Teks Sumber →

+-------+

Dosen adalah pendidik profesional dan ilmuwan dengan tugas utama mentransformasikan, mengembangkan, dan menyebarluaskan ilmu pengetahuan, teknologi melalui pendidikan, penelitian, dan pengabdian kepada masyarakat (Permendikbud 49/2014 Pasal 1:14)

Jumat, 03 Desember 2021

Biarkan Google Belajar

Saat menonton video di Youtube dan membaca sub titlenya pada malam itu, saya awalnya bertanya, siapa yg menulisnya, kok ada kalanya tdk nyambung dan bahkan melabrak nilai?. Pertanyaan itu muncul setelah menemukan banyak keanehan dlm sebuah video, misalnya ada penyisipan singkatan "SAW" setelah kata "beliau", padahal beliau yg dimaksud oleh Sujiwo Tejo adalah Cak Nun dan tdk ada singkatan tsb dlm lisannya Sujiwo.

Kemudian saya tersadar, rupanya yg menulis adalah Google. Teringat slide yg dibagikan oleh guru Filsafat saya tentang nasib chatbot Twitter-nya Microsoft yg "dimatikan" gara2 diajari hate speech oleh followers-nya. Hal serupa juga pernah terjadi dgn Google Translate, namun nasibnya jauh lebih baik dari pada chatbot tsb. Saya berfikir, mungkin akan ada sebagian orang yg baper dgn hasil kerja Google Youtube tsb, sebagaimana dalam kasus chatbot dan Google Translate.

+-------+

Data yang Disediakan →
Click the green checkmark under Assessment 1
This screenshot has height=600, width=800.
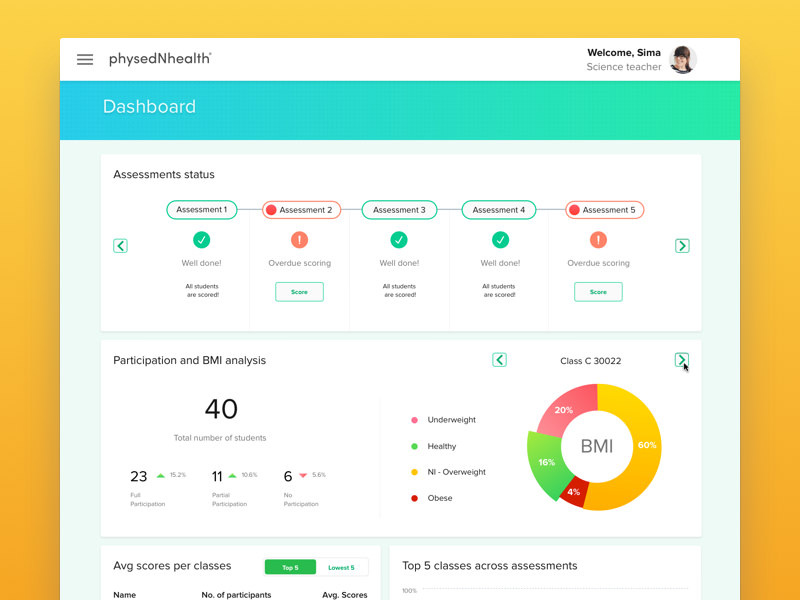(x=201, y=240)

+-------+

Tindakan yang Diperlukan →
1: Menurut teks sumber tentang subtitle YouTube, siapa yang dimaksud Sujiwo Tejo dengan kata "beliau"?
2: Tulis lanjutan teks sumber tentang subtitle YouTube, dimulai setelah kalimat terakhirnya.

Kumpulan Jawaban →
1: Cak Nun.

2:
Sangat kebetulan kejadian ini saya temukan setelah mendapat pengajaran tentang nilai dan etika di kelas Filsafatnya pak Dimitri Mahayana, serasa teorinya dikuatkan oleh kasus nyata yg saya alami sendiri. Saya memahami bila Google saat ini sedang belajar menulis sub title video, mengkonversi suara menjadi teks. Sebagaimana saat Google belajar menerjemahkan dan hasilnya aneh, dlm penulisan ini hasilnya juga masih aneh. Misalnya dlm video perbincangan Pendeta Gilbert dgn Gus Miftah, saat kita mendengar Gus Miftah menyebut kata "menghormati", Google malah mendengar dan menuliskan kata "membunuh".  

Namun tdk perlu khawatir, seiring dgn proses belajarnya, kesalahan seperti itu lambat laun akan berkurang. Dan kita tdk perlu baper dgn kesalahan Google dan buru-buru memintanya berhenti belajar. Google hanya menunjukan hasil belajarnya, tanpa tendensi kpd siapapun. Google tdk punya motif menyerang siapapun. Kesalahannya seperti anak kecil yg keliru menyebut ikan Tongkol di hadapan Presiden, bukan krn berniat menyebutkan nama ikan yg keliru itu dgn motif tertentu.

Biarkan Google belajar dgn segala keterbatasannya yg terlihat sekarang ini. Suatu saat setelah kemampuannya menjadi lebih baik, umat manusia akan mendapatkan manfaat dari kecerdasan buatan ini. Dan sifat alami manusia yg mewarisi gen penghuni surga itu cenderung pd kemudahan atau kecepatan pemenuhan kebutuhan yg di dunia ini bisa dipenuhi oleh Kecerdasan Buatan.